=== Material provided ===

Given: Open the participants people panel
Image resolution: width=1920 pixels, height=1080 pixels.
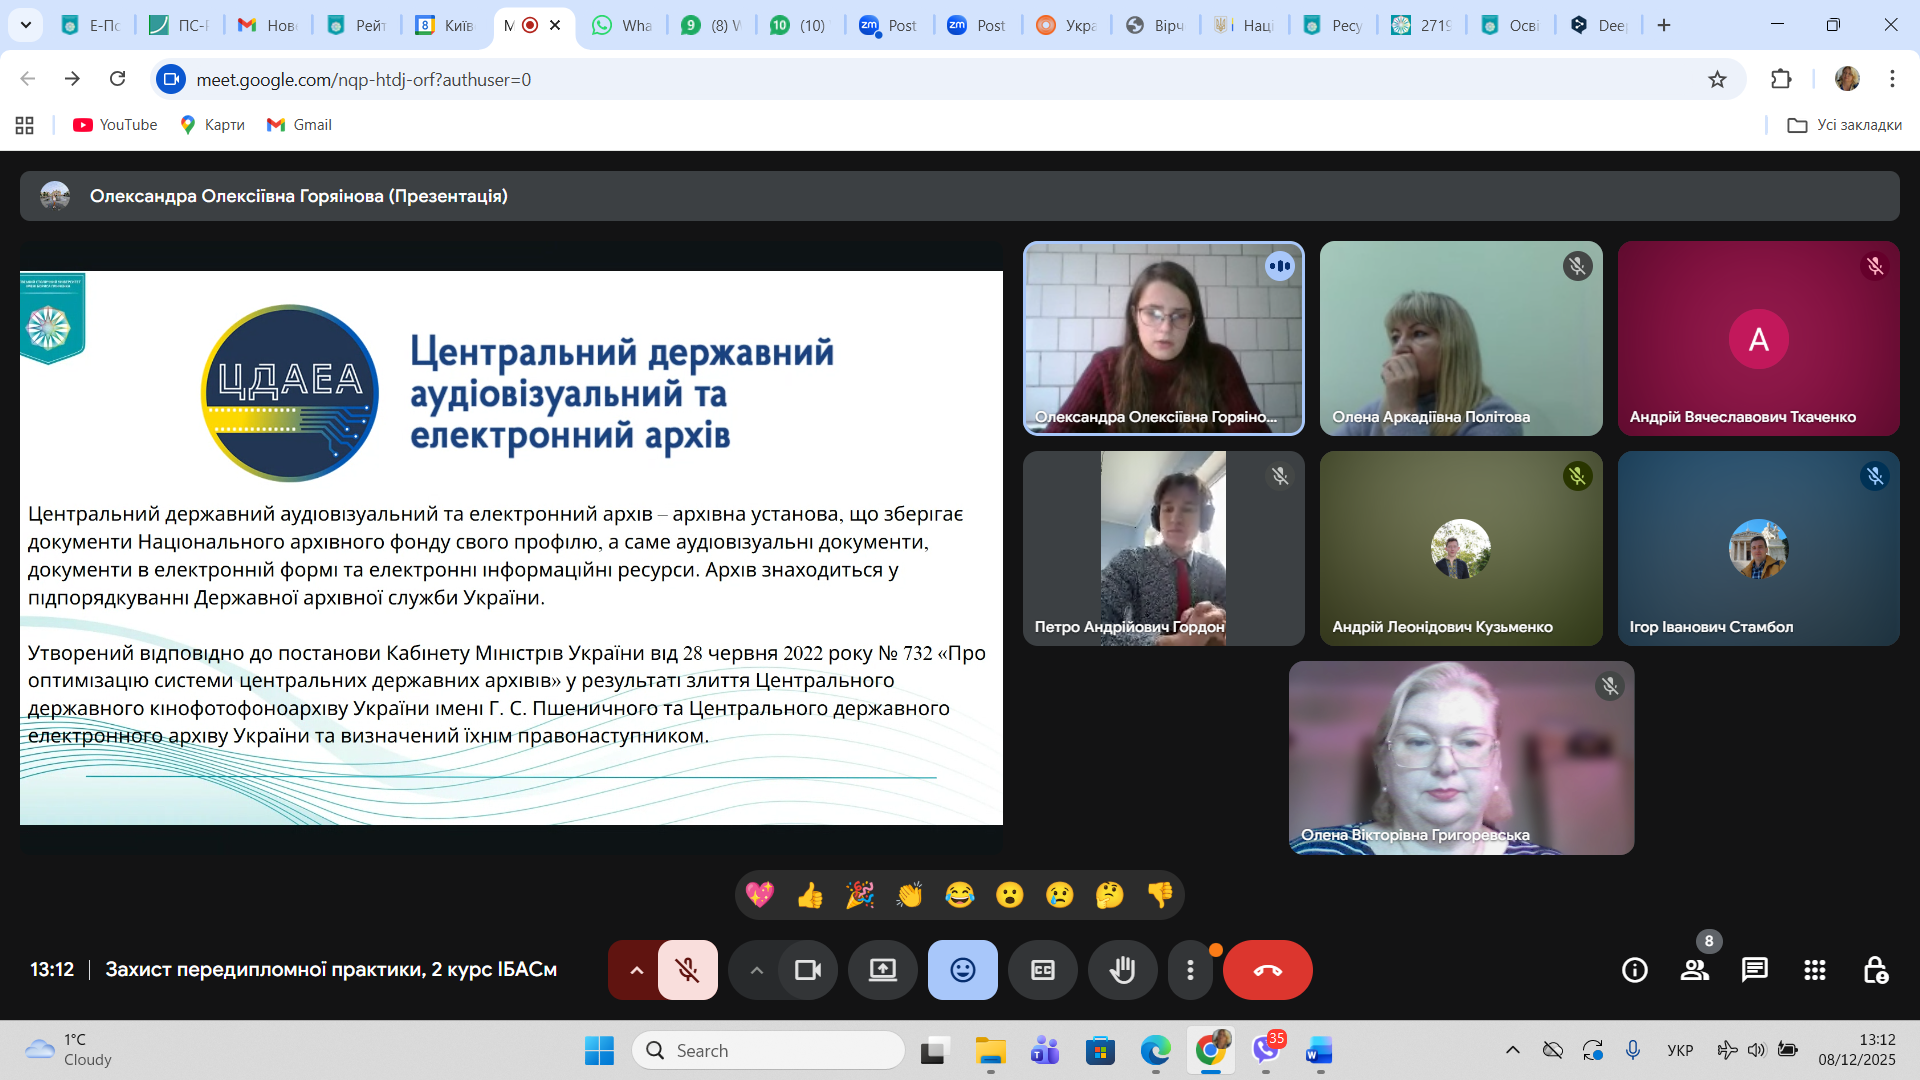Looking at the screenshot, I should click(x=1694, y=970).
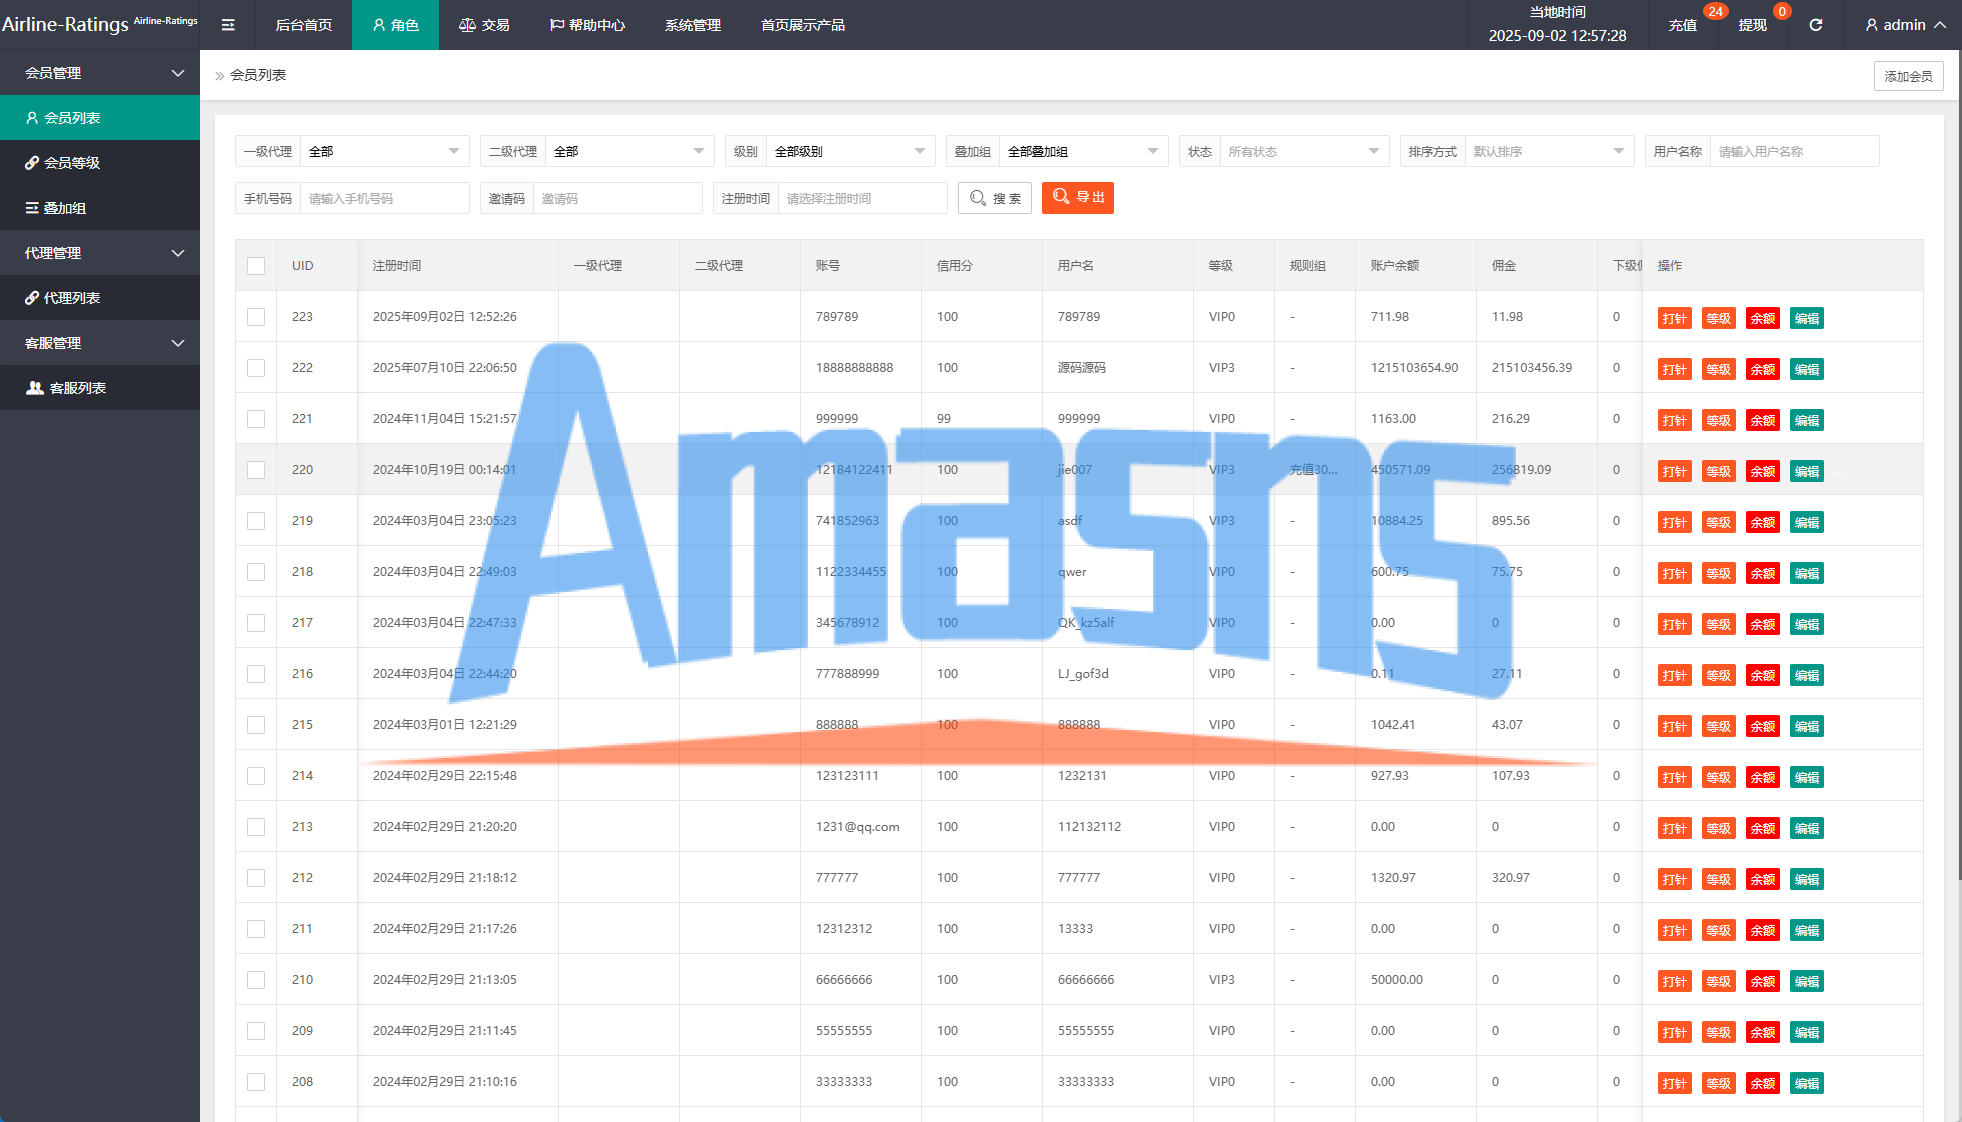Screen dimensions: 1962x1122
Task: Click the phone number input field
Action: pyautogui.click(x=384, y=199)
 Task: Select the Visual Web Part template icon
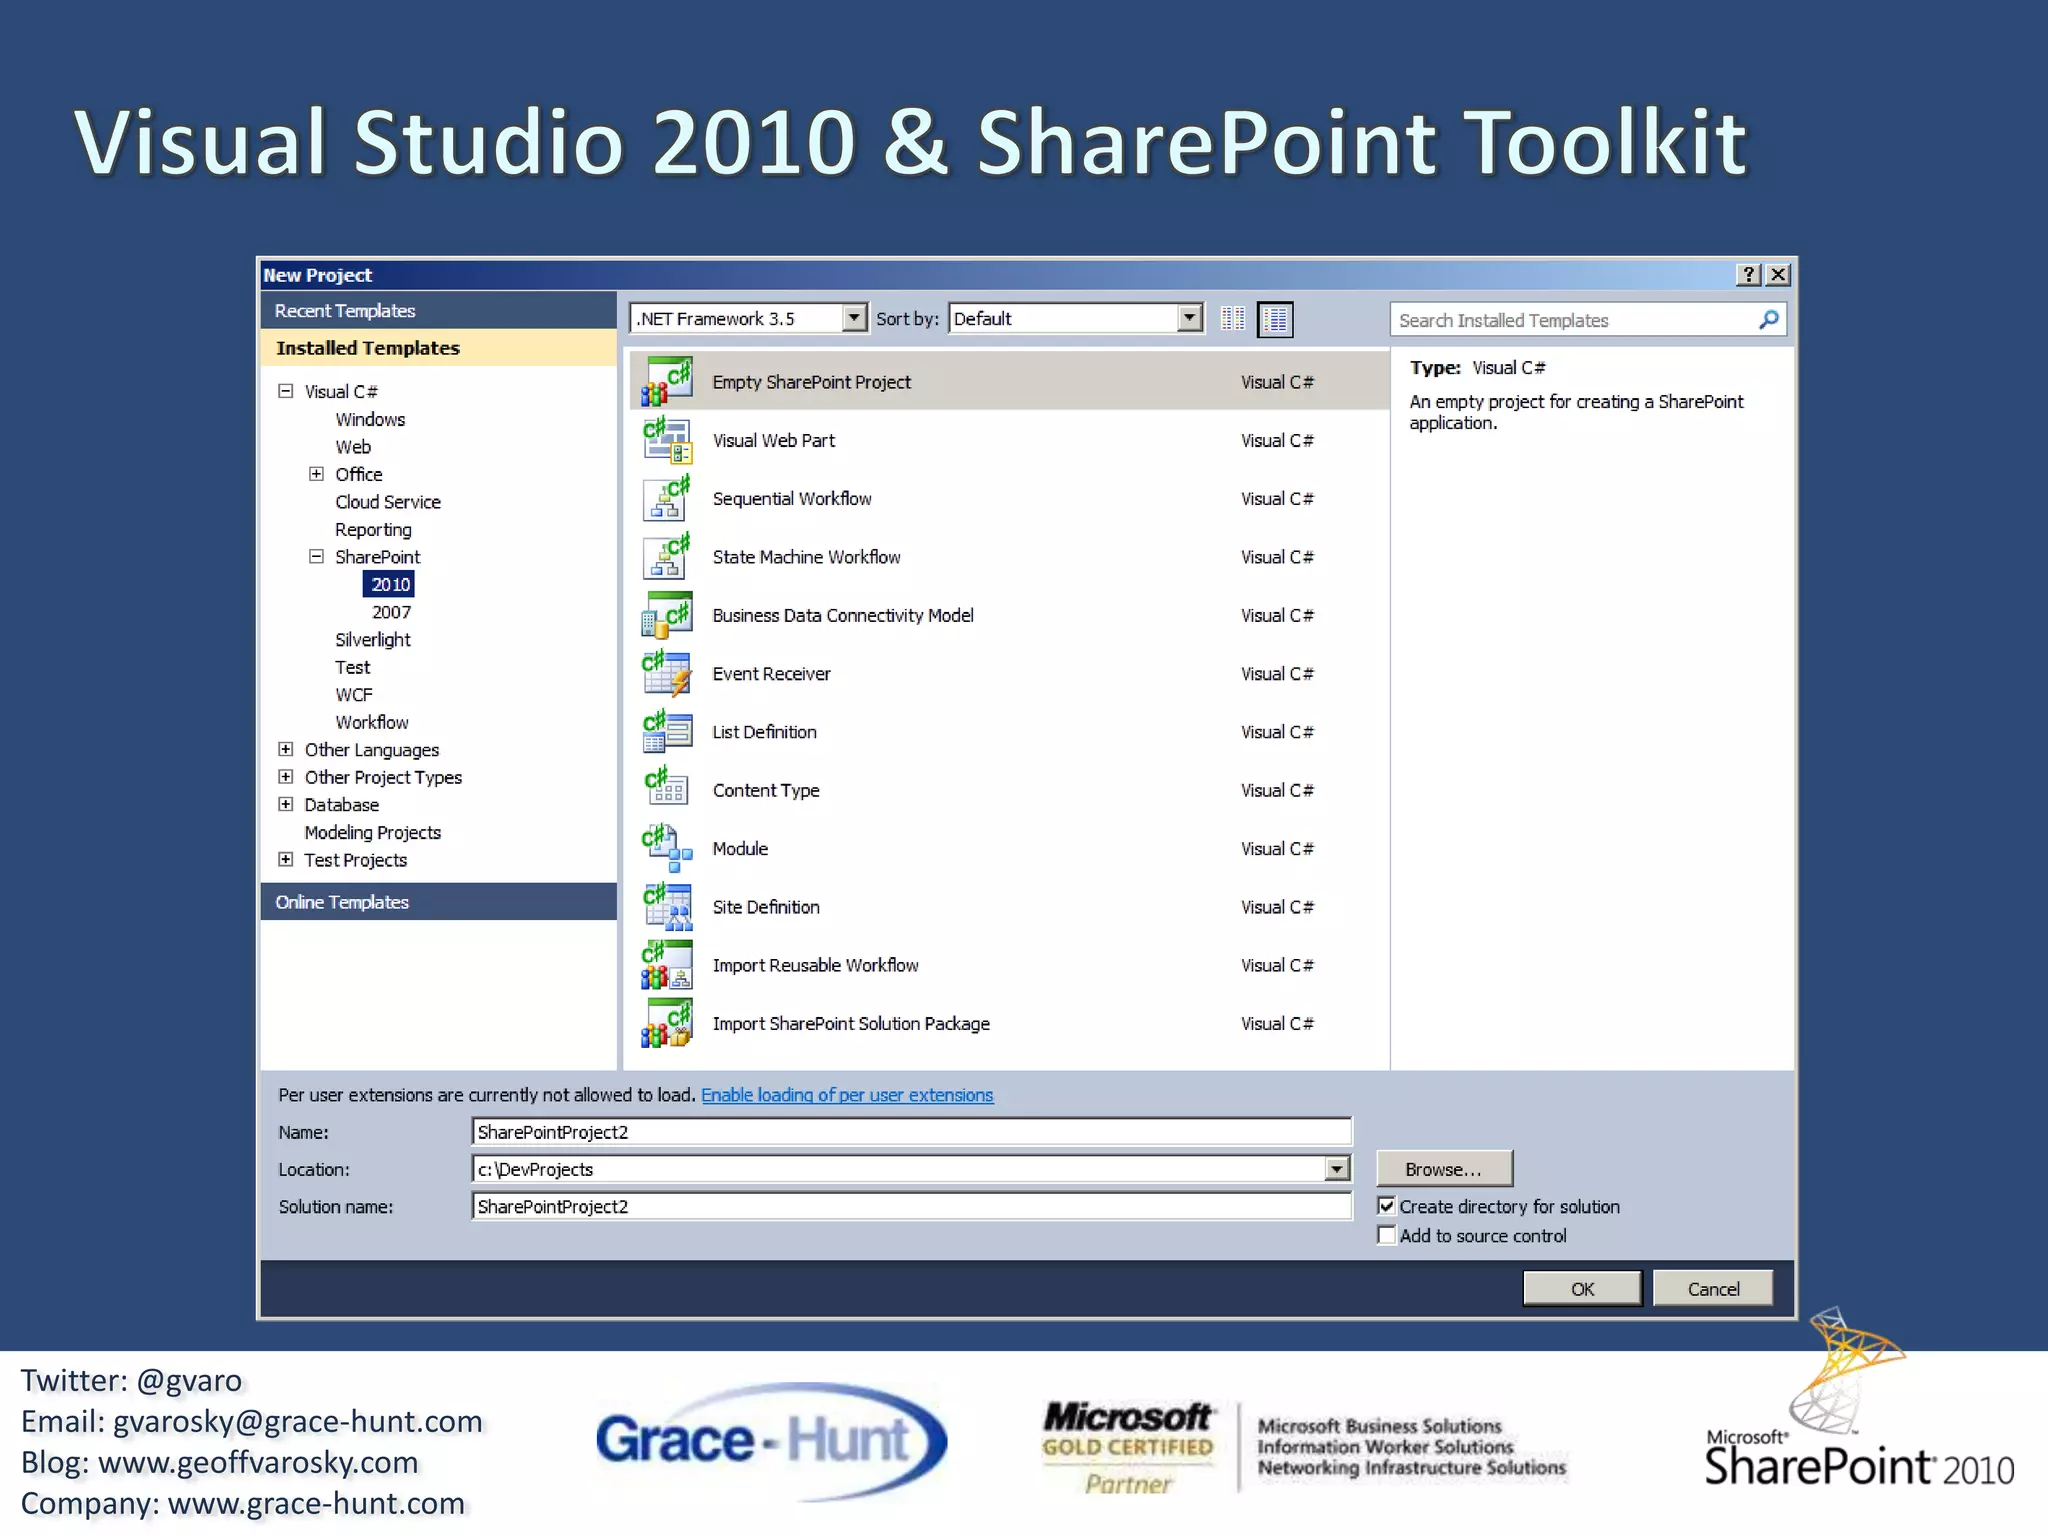[667, 441]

===

◆ What needs to be done:
Return, exactly as they stand, all of the lines above, but not the pictures.

◆ The answer:
Given: Open the participants people panel
Image resolution: width=1920 pixels, height=1080 pixels.
Looking at the screenshot, I should click(x=1694, y=970).
Screen dimensions: 1962x1122
Task: Click the phone number input field
Action: pyautogui.click(x=384, y=199)
 Task: Select the Visual Web Part template icon
[667, 441]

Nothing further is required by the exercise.